▶ _Task requirements_:
A) Using the passage on radiation damage to amino acids and tripeptides, decide whether each statement agrees with it: (i) GWG dissolves in water without any added solvent; (ii) GIG and GTG reacted at similar rates with and without 0.8% DMSO; (iii) the GWG signal was lost at a dose of 200 Gy. For each, answer yes or no and quote the words from the passage that decide it.
B) In the passage on radiation damage to amino acids and tripeptides, which two unique mass shifts were found on GWG?
C) Continue the passage on radiation damage to amino acids and tripeptides, starting after its final sentence.

▶ _Passage_:
····················

On GYG and GFG, only hydroxylation (+16) and decarboxylation (–30) were identified (Table 2). The tripeptide GWG could only be solubilized in 100% dimethyl sulfoxide (DMSO) due to its strong hydrophobicity. When diluted in dH2O to a working concentration of 50 μM, this resulted in 0.8% DMSO being present during IR exposure. In order to benchmark possible DMSO-dependent-differences in response rate, GIG and GTG were also irradiated in 0.8% DMSO and the response curves were compared to their respective curves without DMSO (Figure S7, Table S4). Under these conditions, GIG and GTG were similar in reactivity rate to their rate without added DMSO. DMSO can modify Trp to form 2-hydroxy-Trp in the presence of HCl as well as DMSO (61). With these caveats in mind, the sensitivity of GWG in DMSO was much greater than that of the rest of the tripeptides. Signal was lost at a dose of 200 Gy, a result more similar to the more highly-reactive free amino acids than to the tripeptides (Fig. S7, Tables 2, S3). Mass shifts of +16n were identified on GWG, up to n=3, similar to what was observed on free Trp. These likely include the products hydroxytryptophan (+16), dihydroxytryptophan (+32), and N-formylkynurenine (+32) (34, 48). Two unique products were identified on GWG, mass shifts of +62 and +82. We hypothesize that +62 is a result of four +16n oxidative events concurrent with carbon-carbon double bond formation somewhere in the molecule (−2). In contrast +82 may correspond to a product in which there are five +16 events in total as well as hydrogen atom addition across a double bond (+2). Xu and Chance also identified mass shifts of +16n up to n=5 when exposing the tripeptide GWG to radiolysis (17). Our identification of +16n mass shifts (with minor adducts or losses) up to n=5 here corroborates this data. In general, our data highlight the fact that one must pay attention to all chemical species present in the mixture when irradiation is performed, as even small amounts of solvents or buffers may make a large difference in the results obtained.

CONCLUSIONS

We have begun to study, in a methodical fashion, the effect of Linac-produced IR on amino acids and tripeptides. Our goal is understanding the differences between simplified systems and systems of more complexity when exposed to IR. The ultimate goal is inferring testable biological implications from datasets such as that produced here. However, fundamental groundwork must first be done to lay foundations for further efforts. In this study, novel mass shifts were observed. In contrast, modifications observed in previous studies were not seen here. The results described herein stress that the IR sensitivity of amino acids is highly contextual. Incorporating amino acids into a simple tripeptide substantially reduces their sensitivities, a result observed here as well as in comparisons of these data to many other studies. Additionally, modification patterns obtained by exposing free amino acids to IR may not readily be extrapolated to irradiation of the same amino acid residues within peptides. This claim is supported by both quantitative (dose response rates) and qualitative (chemical modifications) variability observed between even the simple systems used in these experiments. Furthermore, variability in amino acid response is also evident when comparing published studies, likely due to differences in solution conditions, radiation source, or the exact amino acid sequence of the peptides used. Future work will continue to examine these differences and define the effect of IR on biological molecules in highly controlled and reproducible conditions. Overall, the results begin to provide a basis for identifying IR-related protein damage on a proteomic scale.

····················

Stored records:
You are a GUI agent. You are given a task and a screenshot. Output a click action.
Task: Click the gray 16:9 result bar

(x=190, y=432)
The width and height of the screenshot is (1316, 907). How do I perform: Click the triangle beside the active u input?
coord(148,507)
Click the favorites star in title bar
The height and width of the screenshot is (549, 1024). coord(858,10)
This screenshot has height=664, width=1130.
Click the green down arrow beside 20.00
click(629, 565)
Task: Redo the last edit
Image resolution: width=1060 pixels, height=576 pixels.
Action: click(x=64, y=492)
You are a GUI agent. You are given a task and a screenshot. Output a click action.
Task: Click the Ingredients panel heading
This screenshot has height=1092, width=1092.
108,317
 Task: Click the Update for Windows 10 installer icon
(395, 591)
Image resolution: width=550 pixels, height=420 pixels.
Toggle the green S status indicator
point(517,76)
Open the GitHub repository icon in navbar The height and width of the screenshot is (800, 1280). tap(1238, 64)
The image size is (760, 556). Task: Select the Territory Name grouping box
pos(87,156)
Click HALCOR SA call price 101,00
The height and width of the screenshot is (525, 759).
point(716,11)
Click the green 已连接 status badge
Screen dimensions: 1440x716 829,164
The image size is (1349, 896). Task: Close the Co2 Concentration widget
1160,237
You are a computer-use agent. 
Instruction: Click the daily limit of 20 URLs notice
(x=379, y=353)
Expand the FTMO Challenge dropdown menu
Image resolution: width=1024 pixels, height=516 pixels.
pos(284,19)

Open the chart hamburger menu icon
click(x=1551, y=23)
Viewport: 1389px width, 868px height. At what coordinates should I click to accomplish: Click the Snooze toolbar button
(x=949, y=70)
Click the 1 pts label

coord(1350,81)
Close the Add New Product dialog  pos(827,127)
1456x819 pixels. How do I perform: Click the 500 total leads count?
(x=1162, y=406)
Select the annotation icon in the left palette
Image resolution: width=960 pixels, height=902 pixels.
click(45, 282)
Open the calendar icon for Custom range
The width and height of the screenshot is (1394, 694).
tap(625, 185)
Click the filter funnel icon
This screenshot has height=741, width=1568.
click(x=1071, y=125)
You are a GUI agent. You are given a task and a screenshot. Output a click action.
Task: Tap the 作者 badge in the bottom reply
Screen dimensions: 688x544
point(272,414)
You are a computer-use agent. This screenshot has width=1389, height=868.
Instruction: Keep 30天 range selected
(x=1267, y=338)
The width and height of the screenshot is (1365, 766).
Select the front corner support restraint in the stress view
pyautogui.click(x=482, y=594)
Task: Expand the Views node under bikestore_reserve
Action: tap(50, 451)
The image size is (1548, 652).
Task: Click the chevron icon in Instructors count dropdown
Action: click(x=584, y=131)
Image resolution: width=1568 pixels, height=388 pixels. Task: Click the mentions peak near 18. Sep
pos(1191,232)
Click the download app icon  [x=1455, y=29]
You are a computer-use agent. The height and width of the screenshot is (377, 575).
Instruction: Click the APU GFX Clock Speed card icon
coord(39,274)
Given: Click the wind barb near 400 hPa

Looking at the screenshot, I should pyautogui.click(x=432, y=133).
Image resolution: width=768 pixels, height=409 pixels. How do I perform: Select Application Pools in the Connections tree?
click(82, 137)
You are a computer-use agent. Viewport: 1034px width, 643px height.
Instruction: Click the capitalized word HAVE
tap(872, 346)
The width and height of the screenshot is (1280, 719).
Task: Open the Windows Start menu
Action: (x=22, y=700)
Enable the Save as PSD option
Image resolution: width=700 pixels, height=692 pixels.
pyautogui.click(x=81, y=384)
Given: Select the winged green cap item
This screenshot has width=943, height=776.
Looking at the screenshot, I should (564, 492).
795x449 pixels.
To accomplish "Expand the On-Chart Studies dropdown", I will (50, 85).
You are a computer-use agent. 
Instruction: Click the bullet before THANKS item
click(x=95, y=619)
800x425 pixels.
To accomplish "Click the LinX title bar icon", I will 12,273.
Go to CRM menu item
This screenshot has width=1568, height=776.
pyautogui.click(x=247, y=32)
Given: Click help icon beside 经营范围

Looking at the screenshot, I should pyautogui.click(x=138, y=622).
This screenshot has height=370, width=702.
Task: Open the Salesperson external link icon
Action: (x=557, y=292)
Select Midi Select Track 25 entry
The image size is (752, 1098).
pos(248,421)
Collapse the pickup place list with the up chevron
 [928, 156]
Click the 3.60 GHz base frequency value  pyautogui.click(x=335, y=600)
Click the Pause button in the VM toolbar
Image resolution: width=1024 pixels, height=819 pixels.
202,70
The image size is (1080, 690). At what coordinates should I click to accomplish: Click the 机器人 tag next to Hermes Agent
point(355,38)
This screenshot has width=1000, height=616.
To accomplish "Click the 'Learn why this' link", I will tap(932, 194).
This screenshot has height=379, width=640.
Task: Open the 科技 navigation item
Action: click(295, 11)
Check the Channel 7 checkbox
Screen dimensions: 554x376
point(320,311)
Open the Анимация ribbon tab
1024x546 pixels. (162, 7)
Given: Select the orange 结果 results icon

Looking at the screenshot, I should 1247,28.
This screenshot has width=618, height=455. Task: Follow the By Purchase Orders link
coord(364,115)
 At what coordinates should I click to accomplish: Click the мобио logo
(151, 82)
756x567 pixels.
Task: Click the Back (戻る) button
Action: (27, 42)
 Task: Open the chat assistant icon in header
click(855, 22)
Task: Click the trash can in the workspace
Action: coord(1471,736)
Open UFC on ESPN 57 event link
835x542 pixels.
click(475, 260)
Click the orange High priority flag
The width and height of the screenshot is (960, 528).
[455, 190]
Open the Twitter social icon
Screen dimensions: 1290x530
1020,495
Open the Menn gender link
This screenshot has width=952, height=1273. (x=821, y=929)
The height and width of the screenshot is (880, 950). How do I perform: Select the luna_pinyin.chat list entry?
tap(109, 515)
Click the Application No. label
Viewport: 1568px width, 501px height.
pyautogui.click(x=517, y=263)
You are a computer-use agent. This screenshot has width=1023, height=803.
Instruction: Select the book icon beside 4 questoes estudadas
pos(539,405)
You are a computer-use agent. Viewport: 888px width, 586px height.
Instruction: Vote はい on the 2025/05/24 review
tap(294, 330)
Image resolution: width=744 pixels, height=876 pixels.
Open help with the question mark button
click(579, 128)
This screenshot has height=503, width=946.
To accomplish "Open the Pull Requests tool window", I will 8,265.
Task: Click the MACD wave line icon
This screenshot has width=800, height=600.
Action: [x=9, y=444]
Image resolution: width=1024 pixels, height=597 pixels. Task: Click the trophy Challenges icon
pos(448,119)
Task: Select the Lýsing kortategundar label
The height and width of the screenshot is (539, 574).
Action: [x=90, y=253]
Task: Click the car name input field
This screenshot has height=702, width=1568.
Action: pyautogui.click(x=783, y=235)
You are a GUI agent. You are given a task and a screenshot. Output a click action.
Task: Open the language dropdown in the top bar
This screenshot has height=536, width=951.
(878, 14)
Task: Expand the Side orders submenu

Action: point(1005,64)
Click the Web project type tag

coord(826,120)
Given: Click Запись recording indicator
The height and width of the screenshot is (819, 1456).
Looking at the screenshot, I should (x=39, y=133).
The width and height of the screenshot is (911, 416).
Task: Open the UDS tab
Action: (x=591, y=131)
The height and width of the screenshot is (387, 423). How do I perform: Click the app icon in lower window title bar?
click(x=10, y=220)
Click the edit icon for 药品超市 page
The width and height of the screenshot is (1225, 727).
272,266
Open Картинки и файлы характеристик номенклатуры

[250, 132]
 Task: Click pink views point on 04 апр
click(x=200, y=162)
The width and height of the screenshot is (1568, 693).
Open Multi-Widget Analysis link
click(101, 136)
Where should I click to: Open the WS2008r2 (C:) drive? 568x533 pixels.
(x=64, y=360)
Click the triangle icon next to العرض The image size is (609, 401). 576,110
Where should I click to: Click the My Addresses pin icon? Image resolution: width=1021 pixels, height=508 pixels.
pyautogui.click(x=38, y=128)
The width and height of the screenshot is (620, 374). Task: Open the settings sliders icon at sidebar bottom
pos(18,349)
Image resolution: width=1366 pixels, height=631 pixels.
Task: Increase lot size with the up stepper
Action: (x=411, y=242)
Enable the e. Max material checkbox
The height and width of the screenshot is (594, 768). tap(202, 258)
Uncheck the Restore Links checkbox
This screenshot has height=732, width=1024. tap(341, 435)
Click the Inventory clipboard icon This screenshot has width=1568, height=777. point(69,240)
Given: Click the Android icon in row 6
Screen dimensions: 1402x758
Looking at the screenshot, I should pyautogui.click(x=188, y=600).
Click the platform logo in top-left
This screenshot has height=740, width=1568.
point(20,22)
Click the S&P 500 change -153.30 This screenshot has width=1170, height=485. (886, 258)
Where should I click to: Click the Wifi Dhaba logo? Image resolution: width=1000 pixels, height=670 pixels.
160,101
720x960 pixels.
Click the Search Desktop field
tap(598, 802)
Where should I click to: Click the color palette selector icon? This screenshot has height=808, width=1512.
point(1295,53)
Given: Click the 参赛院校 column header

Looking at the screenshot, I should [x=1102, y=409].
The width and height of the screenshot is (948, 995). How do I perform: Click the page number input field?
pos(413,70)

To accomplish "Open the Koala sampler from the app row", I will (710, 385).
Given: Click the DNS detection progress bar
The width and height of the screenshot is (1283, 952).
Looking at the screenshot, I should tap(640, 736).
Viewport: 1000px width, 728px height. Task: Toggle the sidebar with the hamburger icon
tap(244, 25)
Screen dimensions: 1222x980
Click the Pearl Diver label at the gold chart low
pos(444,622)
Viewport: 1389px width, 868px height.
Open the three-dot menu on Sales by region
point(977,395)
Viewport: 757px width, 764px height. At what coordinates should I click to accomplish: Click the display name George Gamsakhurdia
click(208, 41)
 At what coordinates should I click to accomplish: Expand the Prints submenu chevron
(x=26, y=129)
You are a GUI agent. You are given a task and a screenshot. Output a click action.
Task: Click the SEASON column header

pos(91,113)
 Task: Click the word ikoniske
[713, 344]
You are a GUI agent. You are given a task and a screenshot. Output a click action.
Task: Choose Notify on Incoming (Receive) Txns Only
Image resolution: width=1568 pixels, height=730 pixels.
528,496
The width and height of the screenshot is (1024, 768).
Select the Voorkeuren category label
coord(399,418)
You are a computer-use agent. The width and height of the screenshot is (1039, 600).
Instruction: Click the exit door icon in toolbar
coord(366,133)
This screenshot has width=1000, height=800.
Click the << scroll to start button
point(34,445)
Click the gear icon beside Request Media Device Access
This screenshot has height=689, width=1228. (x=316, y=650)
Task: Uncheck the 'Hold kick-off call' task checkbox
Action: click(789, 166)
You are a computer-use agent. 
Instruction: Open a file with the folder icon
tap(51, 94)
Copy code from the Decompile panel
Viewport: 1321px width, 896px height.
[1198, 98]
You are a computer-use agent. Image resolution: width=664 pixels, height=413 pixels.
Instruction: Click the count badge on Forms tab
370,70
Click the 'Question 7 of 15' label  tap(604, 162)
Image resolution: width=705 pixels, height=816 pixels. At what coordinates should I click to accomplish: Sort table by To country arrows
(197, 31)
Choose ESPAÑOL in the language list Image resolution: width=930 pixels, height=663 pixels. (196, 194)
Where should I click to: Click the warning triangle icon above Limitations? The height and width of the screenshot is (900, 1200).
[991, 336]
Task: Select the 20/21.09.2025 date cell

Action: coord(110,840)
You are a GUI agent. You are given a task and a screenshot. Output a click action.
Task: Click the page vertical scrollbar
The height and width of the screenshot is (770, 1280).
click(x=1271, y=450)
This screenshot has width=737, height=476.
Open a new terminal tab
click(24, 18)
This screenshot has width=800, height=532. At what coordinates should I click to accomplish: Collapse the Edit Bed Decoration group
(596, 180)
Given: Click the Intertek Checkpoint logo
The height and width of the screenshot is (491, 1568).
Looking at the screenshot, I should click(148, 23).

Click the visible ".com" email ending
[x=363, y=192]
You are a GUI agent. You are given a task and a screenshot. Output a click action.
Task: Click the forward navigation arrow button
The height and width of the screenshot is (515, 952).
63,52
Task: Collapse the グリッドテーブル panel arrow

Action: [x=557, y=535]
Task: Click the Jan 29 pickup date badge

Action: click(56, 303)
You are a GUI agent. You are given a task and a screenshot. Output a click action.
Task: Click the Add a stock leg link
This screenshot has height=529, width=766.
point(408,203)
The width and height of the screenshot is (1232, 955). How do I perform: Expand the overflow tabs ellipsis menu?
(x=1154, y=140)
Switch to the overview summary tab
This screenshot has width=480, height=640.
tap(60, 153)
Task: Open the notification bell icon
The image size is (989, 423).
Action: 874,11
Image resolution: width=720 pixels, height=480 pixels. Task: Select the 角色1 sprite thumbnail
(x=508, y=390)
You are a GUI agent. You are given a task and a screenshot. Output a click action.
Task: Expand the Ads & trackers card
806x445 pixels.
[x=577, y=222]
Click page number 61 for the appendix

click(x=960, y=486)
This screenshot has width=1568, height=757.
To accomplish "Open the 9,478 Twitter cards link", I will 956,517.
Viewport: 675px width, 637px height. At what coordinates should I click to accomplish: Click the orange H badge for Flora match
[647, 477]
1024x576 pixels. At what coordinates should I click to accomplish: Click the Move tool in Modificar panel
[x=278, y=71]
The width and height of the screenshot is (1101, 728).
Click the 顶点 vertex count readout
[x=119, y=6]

····················

▶ _Per-task answers_:
A)
(i) No: "The tripeptide GWG could only be solubilized in 100% dimethyl sulfoxide (DMSO) due to its strong hydrophobicity."
(ii) Yes: "Under these conditions, GIG and GTG were similar in reactivity rate to their rate without added DMSO."
(iii) Yes: "Signal was lost at a dose of 200 Gy"

B) Mass shifts of +62 and +82.

C)
METHODS

Linac irradiation protocol

Stocks of amino acids were made at a concentration of 500 μM in 10 mL dH2O. Stocks were kept at −20 °C and thawed when necessary. The 500 ·M amino acid stocks were diluted 1:10 in 1 mL total dH2O in 1.8 mL Eppendorf tubes for each sample to be irradiated. The remaining volume in each tube was air. Stocks of tripeptides were made at a standard concentration of 10mg/mL, and diluted to 50·M using dH2O immediately prior to exposure. Samples were maintained at 4 °C and taken to a Varian 21EX clinical linear accelerator (Linac) for irradiation (~15 min duration each way). For each irradiation, the Linac was set to deliver a beam of electrons with 6 MeV of energy to uniformly irradiate all samples (a total of 14) at once. To accomplish this, a special high-dose mode called HDTSe was utilized, which resulted in a dose rate to the samples of approximately 72 Gy/min.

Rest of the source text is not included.